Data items
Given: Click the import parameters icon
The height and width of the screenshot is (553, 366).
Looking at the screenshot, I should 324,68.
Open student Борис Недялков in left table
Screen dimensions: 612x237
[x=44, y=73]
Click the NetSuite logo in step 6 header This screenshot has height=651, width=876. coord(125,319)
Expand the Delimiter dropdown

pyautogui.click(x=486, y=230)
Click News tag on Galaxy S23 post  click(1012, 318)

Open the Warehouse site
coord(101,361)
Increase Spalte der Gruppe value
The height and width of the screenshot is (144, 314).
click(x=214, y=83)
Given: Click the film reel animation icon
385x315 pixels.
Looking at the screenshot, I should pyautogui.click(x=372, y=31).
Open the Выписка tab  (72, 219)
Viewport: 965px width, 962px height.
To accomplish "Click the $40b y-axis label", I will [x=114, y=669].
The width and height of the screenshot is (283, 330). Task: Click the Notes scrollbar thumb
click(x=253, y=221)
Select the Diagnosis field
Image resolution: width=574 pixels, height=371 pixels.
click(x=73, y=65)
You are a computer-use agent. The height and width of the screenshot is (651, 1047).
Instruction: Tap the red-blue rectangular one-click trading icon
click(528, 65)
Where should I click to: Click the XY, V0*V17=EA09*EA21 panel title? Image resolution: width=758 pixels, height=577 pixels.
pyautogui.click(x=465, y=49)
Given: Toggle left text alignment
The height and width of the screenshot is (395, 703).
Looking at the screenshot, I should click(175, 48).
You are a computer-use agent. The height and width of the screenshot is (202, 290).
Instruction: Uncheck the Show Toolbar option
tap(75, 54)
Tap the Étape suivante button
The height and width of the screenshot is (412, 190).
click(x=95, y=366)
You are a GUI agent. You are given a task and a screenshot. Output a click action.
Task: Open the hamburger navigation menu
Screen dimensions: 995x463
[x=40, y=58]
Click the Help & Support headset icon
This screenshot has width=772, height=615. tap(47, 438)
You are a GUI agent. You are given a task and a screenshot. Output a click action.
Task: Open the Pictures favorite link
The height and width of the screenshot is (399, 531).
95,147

### Work item
With every line kept whole, write out the records again exactly.

### Task response
Given: Click the import parameters icon
The height and width of the screenshot is (553, 366).
Looking at the screenshot, I should 324,68.
Open student Борис Недялков in left table
Screen dimensions: 612x237
[x=44, y=73]
Click the NetSuite logo in step 6 header This screenshot has height=651, width=876. coord(125,319)
Expand the Delimiter dropdown

pyautogui.click(x=486, y=230)
Click News tag on Galaxy S23 post  click(1012, 318)

Open the Warehouse site
coord(101,361)
Increase Spalte der Gruppe value
The height and width of the screenshot is (144, 314).
click(x=214, y=83)
Given: Click the film reel animation icon
385x315 pixels.
Looking at the screenshot, I should pyautogui.click(x=372, y=31).
Open the Выписка tab  (72, 219)
Viewport: 965px width, 962px height.
To accomplish "Click the $40b y-axis label", I will [x=114, y=669].
The width and height of the screenshot is (283, 330). Task: Click the Notes scrollbar thumb
click(x=253, y=221)
Select the Diagnosis field
Image resolution: width=574 pixels, height=371 pixels.
click(x=73, y=65)
You are a computer-use agent. The height and width of the screenshot is (651, 1047).
Instruction: Tap the red-blue rectangular one-click trading icon
click(528, 65)
Where should I click to: Click the XY, V0*V17=EA09*EA21 panel title? Image resolution: width=758 pixels, height=577 pixels.
pyautogui.click(x=465, y=49)
Given: Toggle left text alignment
The height and width of the screenshot is (395, 703).
Looking at the screenshot, I should click(175, 48).
You are a computer-use agent. The height and width of the screenshot is (202, 290).
Instruction: Uncheck the Show Toolbar option
tap(75, 54)
Tap the Étape suivante button
The height and width of the screenshot is (412, 190).
click(x=95, y=366)
You are a GUI agent. You are given a task and a screenshot. Output a click action.
Task: Open the hamburger navigation menu
Screen dimensions: 995x463
[x=40, y=58]
Click the Help & Support headset icon
This screenshot has width=772, height=615. tap(47, 438)
You are a GUI agent. You are given a task and a screenshot. Output a click action.
Task: Open the Pictures favorite link
The height and width of the screenshot is (399, 531).
95,147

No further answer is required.